A flaw was found in the way mailx handled the parsing of email addresses. A syntactically valid email address could allow a local attacker to cause mailx to execute arbitrary shell commands through shell meta-characters (CVE-2004-2771) and the direct command execution functionality (CVE-2014-7844).
Florian Weimer from Red Hat has reported the below issue:
mailx executes shell commands embedded in syntactically valid mail addresses due a not quoted command to prevent word expansion.
543 snprintf(cmdbuf, sizeof cmdbuf, "echo %s", name);
544 if ((shell = value("SHELL")) == NULL)
545 shell = SHELL;
The original report in Debian bugtracker:
Created attachment 958222 [details]
Created attachment 958223 [details]
Created attachment 958224 [details]
Created attachment 958225 [details]
These patches for Heirloom mailx address only part of the vulnerabilities. mailx has to be invoked as “mail -- email@example.com“, otherwise command execution possibilities remain. Further insights/discussion are need to see if we can make things secure without the “--” delimiter.
Created attachment 958282 [details]
Created attachment 958284 [details]
This patch should address unintended entering of reading mode, and also blocks setting critical options using the -S flag.
*** Bug 1165136 has been marked as a duplicate of this bug. ***
Created attachment 959650 [details]
New version fixes typo in manual page.
Comment on attachment 959650 [details]
It was decided that callers must use “--” to avoid option processing, so this patch is no longer required (and neither is patch 5).
Created attachment 965120 [details]
This version fixes processing of the -r option. sendmail options and email addresses are now clearly separated.

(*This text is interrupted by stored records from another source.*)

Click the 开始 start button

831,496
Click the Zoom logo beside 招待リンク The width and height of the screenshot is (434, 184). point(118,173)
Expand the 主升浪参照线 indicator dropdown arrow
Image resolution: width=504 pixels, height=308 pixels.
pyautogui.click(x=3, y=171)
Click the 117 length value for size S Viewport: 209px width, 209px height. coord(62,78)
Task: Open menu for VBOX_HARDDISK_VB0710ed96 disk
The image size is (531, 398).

Created mailx tracking bugs for this issue:
Affects: fedora-all [bug 1174903]
Created bsd-mailx tracking bugs for this issue:
Affects: epel-6 [bug 1174904]
This issue has been addressed in the following products:
Red Hat Enterprise Linux 7
Red Hat Enterprise Linux 6
Via RHSA-2014:1999 https://rhn.redhat.com/errata/RHSA-2014-1999.html
i cannot believe that this took 10 years for a fix ...

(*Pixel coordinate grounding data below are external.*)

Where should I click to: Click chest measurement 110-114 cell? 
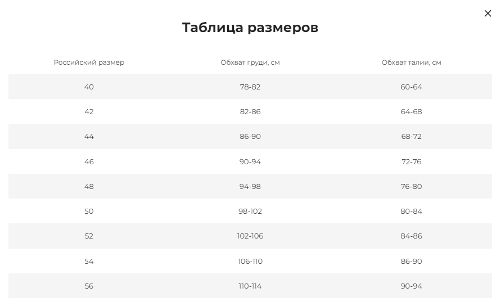250,286
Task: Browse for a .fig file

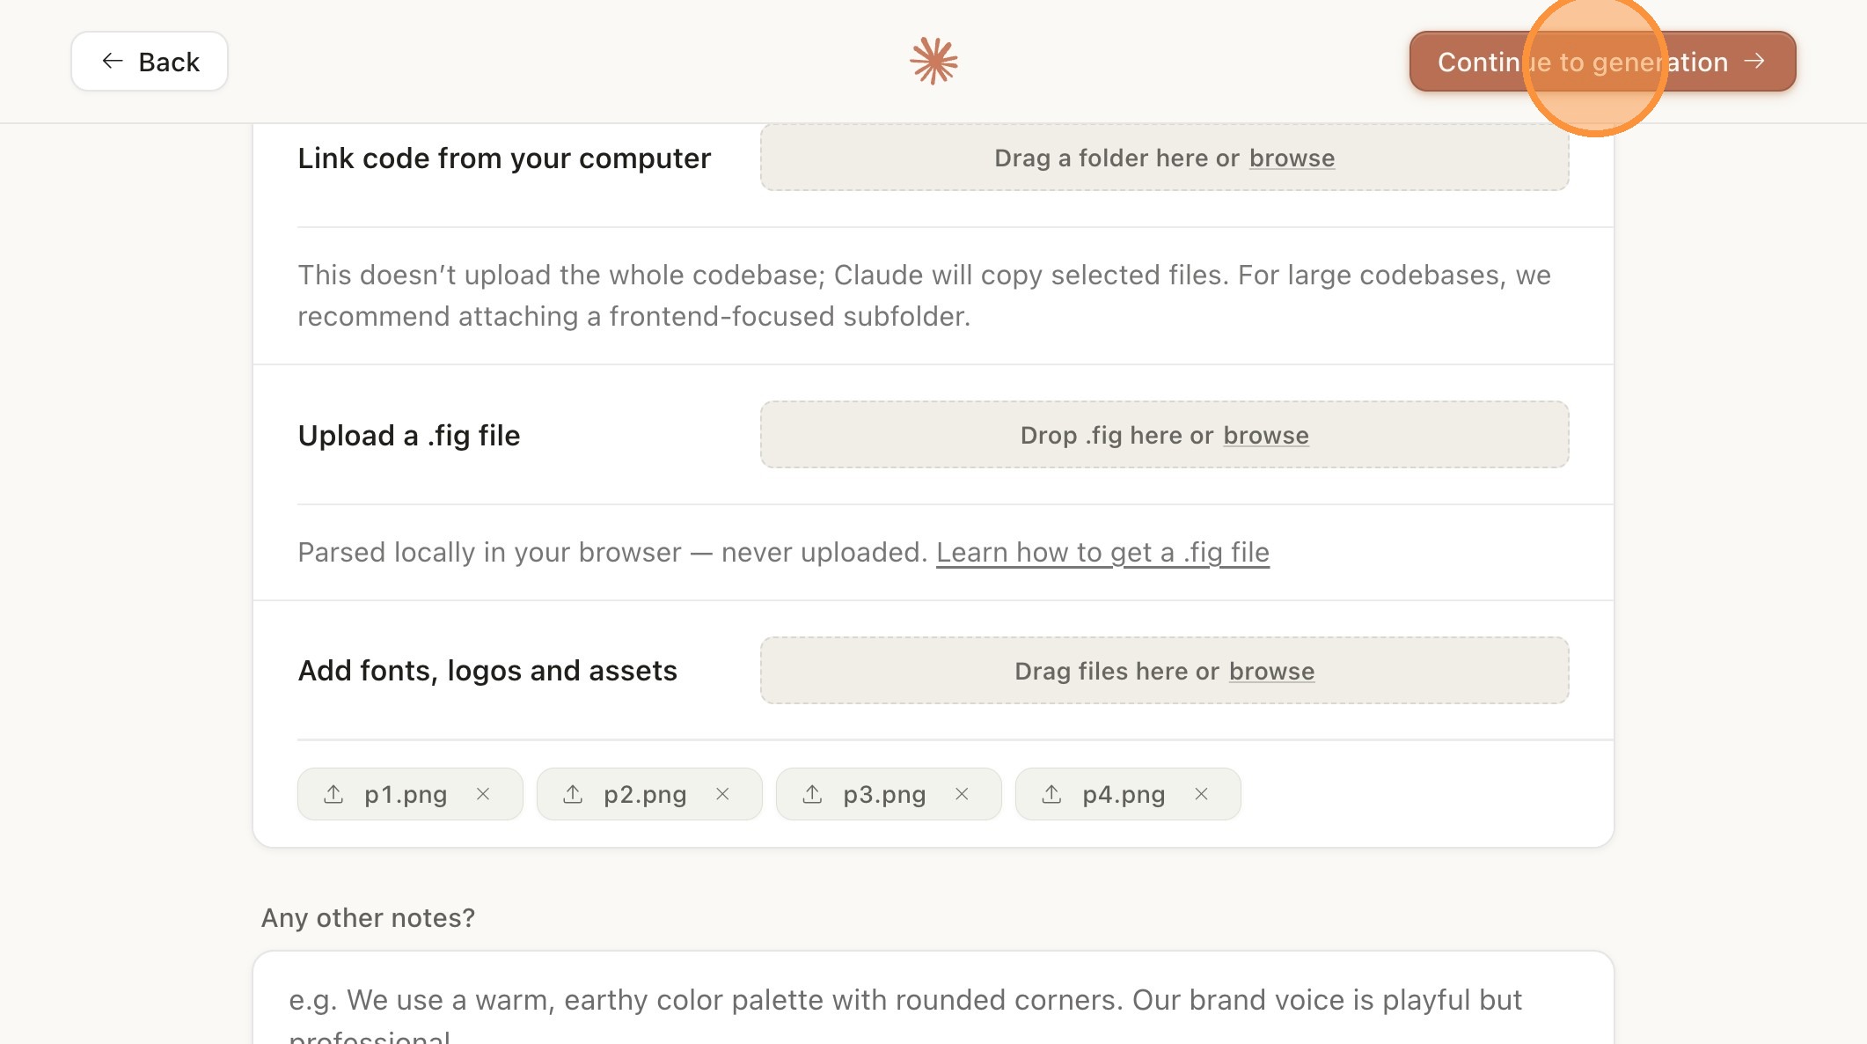Action: [1266, 436]
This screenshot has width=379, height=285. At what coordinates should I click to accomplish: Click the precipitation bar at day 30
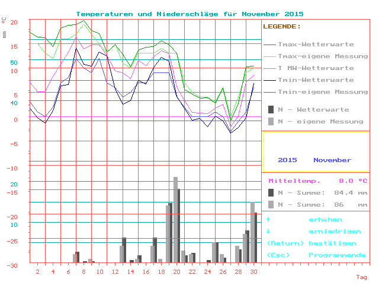[x=253, y=233]
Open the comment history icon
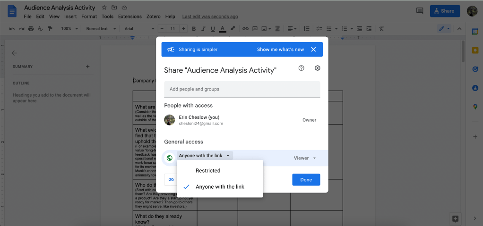 click(x=419, y=11)
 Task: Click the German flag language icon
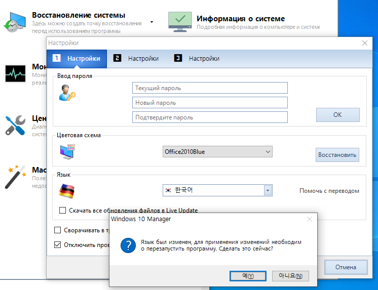(x=67, y=191)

Red Hat Enterprise Linux 5 is now in Production 3 Phase of the support and maintenance life cycle. This has been rated as having Moderate security impact and is not currently planned to be addressed in future updates. For additional information, refer to the Red Hat Enterprise Linux Life Cycle: https://access.redhat.com/support/policy/updates/errata/.

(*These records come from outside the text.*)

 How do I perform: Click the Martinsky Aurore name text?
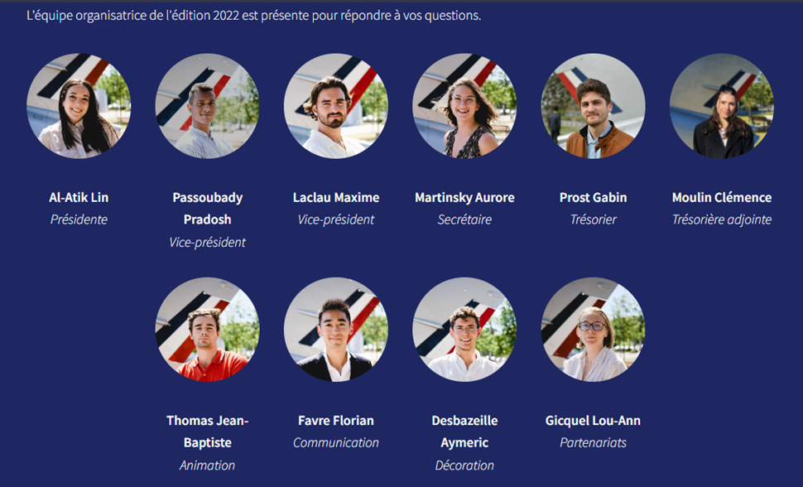[x=464, y=197]
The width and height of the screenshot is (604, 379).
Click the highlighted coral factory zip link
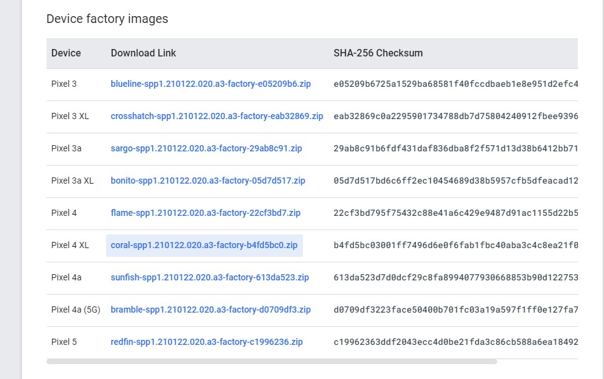204,245
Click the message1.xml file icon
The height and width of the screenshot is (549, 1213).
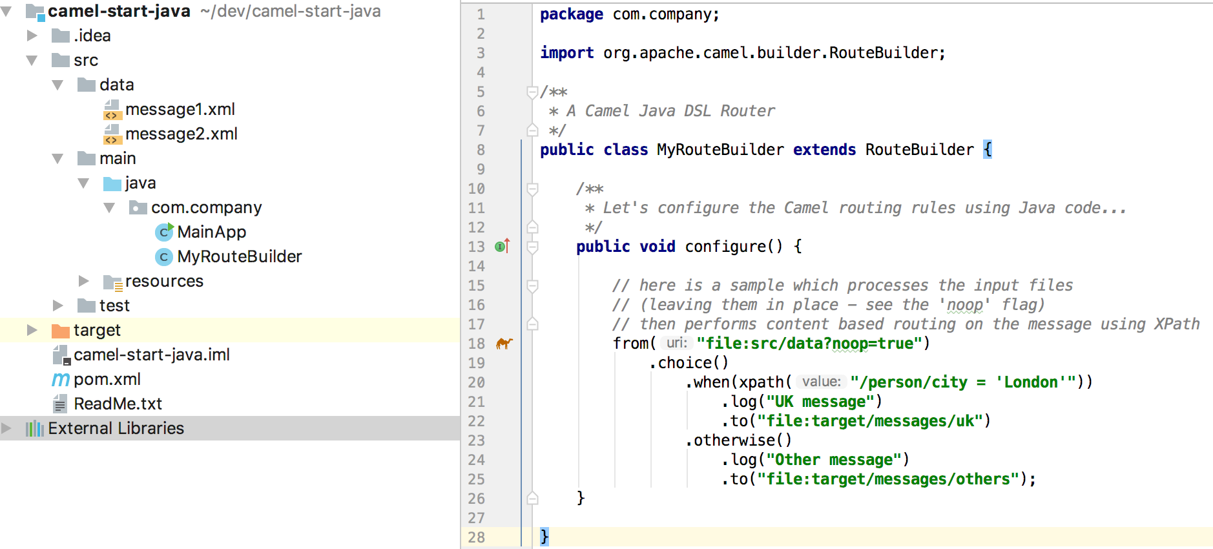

Created nail tracking bugs for this issue:
Affects: epel-5 [bug 1175521]
The nail package in EPEL 5 looks to also be affected.
mailx-12.5-9.fc19 has been pushed to the Fedora 19 stable repository. If problems still persist, please make note of it in this bug report.
mailx-12.5-14.fc21 has been pushed to the Fedora 21 stable repository. If problems still persist, please make note of it in this bug report.
mailx-12.5-11.fc20 has been pushed to the Fedora 20 stable repository. If problems still persist, please make note of it in this bug report.
nail-12.4-1.el5 has been pushed to the Fedora EPEL 5 stable repository. If problems still persist, please make note of it in this bug report.
bsd-mailx-8.1.2-5.el6 has been pushed to the Fedora EPEL 6 stable repository. If problems still persist, please make note of it in this bug report.